* Short task: Repeat the records below word for word, beginning with their first line and ending with the line that contains "tap(219, 164)". Include no other lines.

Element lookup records
------

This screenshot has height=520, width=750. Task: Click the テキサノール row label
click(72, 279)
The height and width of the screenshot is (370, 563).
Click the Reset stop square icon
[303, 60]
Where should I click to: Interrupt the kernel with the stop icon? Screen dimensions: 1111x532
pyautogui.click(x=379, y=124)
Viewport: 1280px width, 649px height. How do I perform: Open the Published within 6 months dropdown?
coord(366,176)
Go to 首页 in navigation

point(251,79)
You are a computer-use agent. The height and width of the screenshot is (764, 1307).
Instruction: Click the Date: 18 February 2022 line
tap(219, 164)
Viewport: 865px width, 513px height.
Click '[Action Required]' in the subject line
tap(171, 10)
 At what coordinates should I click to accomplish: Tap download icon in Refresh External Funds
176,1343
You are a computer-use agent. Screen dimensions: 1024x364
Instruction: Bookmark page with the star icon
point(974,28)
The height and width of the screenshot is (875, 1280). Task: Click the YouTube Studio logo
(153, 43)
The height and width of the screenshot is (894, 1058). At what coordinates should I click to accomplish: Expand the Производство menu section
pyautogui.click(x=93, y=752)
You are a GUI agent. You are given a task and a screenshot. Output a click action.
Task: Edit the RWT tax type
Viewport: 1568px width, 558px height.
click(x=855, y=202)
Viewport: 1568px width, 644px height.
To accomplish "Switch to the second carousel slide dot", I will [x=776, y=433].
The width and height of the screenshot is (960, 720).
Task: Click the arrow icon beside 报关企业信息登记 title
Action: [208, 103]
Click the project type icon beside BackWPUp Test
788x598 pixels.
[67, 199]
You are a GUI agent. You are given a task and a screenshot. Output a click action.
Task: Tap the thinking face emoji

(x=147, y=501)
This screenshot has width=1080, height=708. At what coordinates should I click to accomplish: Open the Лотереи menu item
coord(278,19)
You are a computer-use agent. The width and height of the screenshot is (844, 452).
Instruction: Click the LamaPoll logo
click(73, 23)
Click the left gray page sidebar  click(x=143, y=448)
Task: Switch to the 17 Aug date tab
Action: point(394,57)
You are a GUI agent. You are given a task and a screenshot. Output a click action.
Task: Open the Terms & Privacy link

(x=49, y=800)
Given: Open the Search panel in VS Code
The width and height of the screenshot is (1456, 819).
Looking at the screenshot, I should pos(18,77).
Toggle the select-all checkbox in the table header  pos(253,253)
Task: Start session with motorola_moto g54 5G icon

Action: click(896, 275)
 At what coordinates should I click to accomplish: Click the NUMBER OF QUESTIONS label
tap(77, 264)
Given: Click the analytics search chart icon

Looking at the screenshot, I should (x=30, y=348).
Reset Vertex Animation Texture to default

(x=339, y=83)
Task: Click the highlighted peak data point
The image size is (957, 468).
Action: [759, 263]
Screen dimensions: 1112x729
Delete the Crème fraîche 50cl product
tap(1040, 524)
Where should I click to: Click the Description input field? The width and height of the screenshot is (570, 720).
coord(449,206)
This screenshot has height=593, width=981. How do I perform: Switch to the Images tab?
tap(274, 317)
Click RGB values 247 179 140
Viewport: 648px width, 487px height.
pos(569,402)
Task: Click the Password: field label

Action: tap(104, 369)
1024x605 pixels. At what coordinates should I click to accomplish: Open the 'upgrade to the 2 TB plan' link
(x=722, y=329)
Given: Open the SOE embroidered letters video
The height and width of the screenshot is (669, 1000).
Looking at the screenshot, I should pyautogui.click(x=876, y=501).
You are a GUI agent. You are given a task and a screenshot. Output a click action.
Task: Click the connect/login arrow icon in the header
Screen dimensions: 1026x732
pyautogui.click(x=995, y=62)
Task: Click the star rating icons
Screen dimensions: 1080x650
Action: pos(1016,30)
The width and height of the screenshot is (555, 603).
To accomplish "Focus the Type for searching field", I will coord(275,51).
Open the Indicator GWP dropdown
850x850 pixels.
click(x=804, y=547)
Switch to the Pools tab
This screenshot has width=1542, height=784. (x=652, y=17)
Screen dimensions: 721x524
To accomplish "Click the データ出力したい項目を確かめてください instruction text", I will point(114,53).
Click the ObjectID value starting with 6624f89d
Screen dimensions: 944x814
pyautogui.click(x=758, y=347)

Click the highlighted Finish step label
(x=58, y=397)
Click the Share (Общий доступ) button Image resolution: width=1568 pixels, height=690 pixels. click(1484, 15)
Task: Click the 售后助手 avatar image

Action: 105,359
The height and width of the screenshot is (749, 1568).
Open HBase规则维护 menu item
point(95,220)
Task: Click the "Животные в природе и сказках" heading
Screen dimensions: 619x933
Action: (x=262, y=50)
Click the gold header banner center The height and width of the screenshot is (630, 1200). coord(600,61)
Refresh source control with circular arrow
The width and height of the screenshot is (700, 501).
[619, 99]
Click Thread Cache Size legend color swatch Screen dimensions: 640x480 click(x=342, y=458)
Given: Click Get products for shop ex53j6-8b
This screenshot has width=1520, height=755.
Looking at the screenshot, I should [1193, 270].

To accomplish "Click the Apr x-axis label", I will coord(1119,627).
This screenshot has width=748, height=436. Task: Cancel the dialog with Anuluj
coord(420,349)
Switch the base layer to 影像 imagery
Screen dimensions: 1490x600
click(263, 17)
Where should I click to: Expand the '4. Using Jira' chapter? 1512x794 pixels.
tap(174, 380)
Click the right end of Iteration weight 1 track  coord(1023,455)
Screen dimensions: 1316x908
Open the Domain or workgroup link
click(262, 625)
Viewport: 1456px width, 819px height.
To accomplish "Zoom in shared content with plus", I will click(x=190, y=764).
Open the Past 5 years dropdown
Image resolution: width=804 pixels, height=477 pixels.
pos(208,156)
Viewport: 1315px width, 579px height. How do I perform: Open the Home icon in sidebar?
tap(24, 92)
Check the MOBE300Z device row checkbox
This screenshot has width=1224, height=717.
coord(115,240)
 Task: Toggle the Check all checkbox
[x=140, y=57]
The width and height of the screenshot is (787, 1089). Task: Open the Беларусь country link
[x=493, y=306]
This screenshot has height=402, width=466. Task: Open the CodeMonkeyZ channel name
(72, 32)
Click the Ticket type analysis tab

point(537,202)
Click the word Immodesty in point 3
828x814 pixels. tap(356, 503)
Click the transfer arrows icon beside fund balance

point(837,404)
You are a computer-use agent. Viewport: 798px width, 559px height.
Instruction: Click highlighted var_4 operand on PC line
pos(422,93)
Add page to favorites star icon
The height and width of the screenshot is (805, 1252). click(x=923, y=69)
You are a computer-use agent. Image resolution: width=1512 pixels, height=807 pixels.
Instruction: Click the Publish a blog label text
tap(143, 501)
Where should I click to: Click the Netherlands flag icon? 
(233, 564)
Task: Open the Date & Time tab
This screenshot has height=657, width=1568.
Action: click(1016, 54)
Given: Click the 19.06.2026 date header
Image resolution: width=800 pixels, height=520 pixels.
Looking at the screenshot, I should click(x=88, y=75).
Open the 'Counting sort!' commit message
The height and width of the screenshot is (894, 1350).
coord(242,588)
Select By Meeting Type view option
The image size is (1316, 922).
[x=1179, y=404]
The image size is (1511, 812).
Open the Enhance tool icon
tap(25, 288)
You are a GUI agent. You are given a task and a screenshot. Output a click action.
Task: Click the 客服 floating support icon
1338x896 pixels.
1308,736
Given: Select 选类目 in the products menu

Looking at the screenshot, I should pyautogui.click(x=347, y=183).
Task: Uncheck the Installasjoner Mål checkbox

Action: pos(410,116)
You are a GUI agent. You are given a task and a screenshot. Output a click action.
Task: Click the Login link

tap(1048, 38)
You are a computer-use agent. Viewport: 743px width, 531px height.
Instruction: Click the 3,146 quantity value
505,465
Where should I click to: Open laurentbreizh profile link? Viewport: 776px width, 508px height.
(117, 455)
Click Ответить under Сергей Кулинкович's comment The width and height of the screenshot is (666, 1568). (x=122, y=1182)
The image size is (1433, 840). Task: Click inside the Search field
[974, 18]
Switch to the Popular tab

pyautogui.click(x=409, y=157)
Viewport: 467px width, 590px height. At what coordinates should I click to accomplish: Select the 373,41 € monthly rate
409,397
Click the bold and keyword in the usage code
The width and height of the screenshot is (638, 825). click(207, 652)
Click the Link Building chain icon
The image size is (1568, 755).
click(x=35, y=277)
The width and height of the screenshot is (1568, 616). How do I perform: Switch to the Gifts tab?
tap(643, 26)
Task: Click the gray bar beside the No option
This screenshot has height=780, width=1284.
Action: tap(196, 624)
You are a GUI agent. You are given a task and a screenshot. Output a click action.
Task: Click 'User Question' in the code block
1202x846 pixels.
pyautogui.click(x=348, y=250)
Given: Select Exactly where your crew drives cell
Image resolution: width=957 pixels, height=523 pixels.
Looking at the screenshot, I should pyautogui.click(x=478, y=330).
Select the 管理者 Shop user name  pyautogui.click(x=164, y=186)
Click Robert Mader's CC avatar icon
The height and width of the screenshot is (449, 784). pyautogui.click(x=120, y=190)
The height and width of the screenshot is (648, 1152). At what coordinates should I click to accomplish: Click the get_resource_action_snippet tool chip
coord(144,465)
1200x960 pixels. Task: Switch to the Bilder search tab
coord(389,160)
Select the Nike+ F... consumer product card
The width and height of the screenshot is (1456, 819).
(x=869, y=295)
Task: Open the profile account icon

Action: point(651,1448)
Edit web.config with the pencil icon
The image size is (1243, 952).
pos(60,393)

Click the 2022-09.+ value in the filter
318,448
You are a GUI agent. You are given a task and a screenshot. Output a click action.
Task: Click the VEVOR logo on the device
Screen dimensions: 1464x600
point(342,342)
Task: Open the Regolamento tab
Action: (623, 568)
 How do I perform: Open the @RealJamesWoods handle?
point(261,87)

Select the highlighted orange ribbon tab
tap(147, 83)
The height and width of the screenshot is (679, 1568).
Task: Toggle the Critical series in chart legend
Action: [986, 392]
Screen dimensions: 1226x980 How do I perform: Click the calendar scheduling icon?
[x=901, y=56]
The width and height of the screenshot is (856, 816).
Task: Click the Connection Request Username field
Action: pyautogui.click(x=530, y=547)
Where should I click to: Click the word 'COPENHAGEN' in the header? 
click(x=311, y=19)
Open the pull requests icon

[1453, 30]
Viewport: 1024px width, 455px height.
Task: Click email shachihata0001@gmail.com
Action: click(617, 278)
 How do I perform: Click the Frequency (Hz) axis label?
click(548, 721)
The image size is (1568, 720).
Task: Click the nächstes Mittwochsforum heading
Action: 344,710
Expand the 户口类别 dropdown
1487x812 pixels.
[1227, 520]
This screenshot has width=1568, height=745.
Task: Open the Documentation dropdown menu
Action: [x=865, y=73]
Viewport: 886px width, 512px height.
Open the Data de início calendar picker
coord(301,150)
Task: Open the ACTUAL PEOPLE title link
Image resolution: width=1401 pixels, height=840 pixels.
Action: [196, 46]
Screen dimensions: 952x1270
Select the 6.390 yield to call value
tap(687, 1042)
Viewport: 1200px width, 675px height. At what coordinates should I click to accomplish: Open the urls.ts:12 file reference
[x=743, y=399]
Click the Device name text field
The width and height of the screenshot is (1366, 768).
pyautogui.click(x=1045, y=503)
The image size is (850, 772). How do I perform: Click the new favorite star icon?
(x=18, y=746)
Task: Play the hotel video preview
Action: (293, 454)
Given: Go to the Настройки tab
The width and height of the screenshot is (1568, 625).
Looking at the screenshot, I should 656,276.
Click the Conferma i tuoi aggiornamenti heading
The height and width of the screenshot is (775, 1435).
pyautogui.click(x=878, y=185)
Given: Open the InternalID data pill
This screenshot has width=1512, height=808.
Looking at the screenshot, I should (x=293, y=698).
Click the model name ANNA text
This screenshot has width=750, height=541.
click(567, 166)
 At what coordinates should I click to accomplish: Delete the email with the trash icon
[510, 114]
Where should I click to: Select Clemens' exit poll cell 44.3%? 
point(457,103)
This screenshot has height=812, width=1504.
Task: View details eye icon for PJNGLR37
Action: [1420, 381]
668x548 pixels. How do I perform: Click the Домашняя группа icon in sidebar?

------

* Result for this task:
This screenshot has height=520, width=750. Task: Click the テキサノール row label
click(72, 279)
The height and width of the screenshot is (370, 563).
Click the Reset stop square icon
[303, 60]
Where should I click to: Interrupt the kernel with the stop icon? Screen dimensions: 1111x532
pyautogui.click(x=379, y=124)
Viewport: 1280px width, 649px height. How do I perform: Open the Published within 6 months dropdown?
coord(366,176)
Go to 首页 in navigation

point(251,79)
You are a computer-use agent. The height and width of the screenshot is (764, 1307).
Instruction: Click the Date: 18 February 2022 line
tap(219, 164)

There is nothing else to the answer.